I am looking for an idiomatic implementation of a Lexer + Recursive Descent Parser not making use of ocamllex, ocamlyacc or menhir. The kind you would write during the first chapters of Crafting Interpreters [0][1] in OCaml.

This Markdown parser [2] by @dbuenzli is a great example of what I am looking for. I’d be happy if you can recommend similar resources.

There are many OCaml repos for Lox interpreters but it’s hard to assess quality. And the readme often says “I am doing this to learn OCaml”, which doesn’t inspire confidence.

As a broader note, it would be nice to have (community vetted) OCaml translations of well-known learning material using mainstream languages. But I’ll raise the topic in another thread later.

Thanks in advance.

[0] Scanning · Crafting Interpreters
[1] Parsing Expressions · Crafting Interpreters
[2] cmarkit/src/cmarkit.ml at af8930c307957a546ea833bbdabda94a2fa60b4b · dbuenzli/cmarkit · GitHub

3 Likes

You might be interested in the book Compiling to Assembly from Scratch. There is a port to OCaml. It suggests the use of parser combinators.

Parser combinators is the same manual recursive descent method, but in a functional way. You can either use an existing library or you can write your own.

3 Likes

I am curious about your claim that parser combinators is the same approach as recursive descent parsing. This feels vaguely true but is there anywhere I can read more about this? Maybe a comparison?
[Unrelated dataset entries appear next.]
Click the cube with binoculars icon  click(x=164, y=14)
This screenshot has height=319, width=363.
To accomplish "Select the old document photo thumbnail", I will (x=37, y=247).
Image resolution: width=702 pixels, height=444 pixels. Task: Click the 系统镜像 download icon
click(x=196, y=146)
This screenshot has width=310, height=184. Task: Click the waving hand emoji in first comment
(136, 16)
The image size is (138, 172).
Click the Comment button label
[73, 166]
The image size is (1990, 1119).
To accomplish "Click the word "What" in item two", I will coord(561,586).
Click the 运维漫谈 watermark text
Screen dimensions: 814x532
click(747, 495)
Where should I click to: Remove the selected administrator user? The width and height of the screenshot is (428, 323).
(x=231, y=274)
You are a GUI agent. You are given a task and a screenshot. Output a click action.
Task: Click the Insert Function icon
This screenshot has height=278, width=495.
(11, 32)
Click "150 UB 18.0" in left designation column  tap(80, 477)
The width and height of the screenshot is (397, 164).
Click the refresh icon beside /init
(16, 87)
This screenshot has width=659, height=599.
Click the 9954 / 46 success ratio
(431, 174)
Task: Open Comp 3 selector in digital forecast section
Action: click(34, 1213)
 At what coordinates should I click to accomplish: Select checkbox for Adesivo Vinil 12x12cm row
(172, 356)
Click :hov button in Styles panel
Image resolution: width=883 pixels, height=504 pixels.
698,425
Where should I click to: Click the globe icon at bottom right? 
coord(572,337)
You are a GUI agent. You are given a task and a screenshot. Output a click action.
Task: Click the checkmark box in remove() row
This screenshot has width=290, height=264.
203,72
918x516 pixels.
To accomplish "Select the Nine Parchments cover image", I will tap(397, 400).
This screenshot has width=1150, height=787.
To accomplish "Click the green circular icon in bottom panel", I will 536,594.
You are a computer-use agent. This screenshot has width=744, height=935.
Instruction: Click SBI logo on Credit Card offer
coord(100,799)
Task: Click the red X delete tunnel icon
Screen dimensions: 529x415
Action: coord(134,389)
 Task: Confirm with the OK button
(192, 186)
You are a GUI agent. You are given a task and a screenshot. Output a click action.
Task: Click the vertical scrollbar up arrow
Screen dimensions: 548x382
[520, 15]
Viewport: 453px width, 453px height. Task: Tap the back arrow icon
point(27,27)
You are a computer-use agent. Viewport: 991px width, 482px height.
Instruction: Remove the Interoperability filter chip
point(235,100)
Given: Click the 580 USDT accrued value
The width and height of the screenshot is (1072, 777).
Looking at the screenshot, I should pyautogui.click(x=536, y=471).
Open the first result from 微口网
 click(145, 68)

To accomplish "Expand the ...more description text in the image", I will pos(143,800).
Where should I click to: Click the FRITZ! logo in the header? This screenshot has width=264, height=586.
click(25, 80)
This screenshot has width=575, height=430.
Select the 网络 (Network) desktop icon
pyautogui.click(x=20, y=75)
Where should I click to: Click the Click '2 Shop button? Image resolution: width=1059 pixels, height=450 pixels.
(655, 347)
odoc’s parser is half of what you’re asking for. It uses ocamllex for the lexical scan, because it’s very simple and convenient to do it that way, but the syntax is then analyzed by a hand-written recursive descent parser, in large part because that’s easier for the doc language.

An example of a non-ocamllex and non-ocamlyacc parser is Markup.ml (tokenizer, parser). But this isn’t a traditional recursive descent parser. Rather, it’s a pretty huge hand-written state machine in continuation-passing style, almost completely implementing the corresponding huge state machine specified in HTML5. But it’s the kind of code that fits well the topics of an impure FP class, especially since it has mutable cells for its continuations, that it uses to mimic effects.

1 Like

I’m not a big expert, but that’s what the original article or Wikipedia page says. Classical parser combinators are top-down parsers for LL(k) grammars, using the same strategy as recursive descent.

As an example, I have written a super toy JSON parser that uses the recursive descent method. It can be ported 1 to 1 to a monadic version that uses the same parsing strategy.

2 Likes

Thank you guys. I enjoyed reading these resources, it was super instructive.

In the spirit of introducing OCaml to a Java developer reading the Crafting Interpreters book. I have partially implemented the scanner here. It sticks to the book’s approach and function names, I am just stuffing the whole program state into a state record that I pass around explicitly.

I think this is very understandable and still showcases many strengths of OCaml. What do you think of this (boring) “OCaml from Java” approach as a way of onboarding new devs?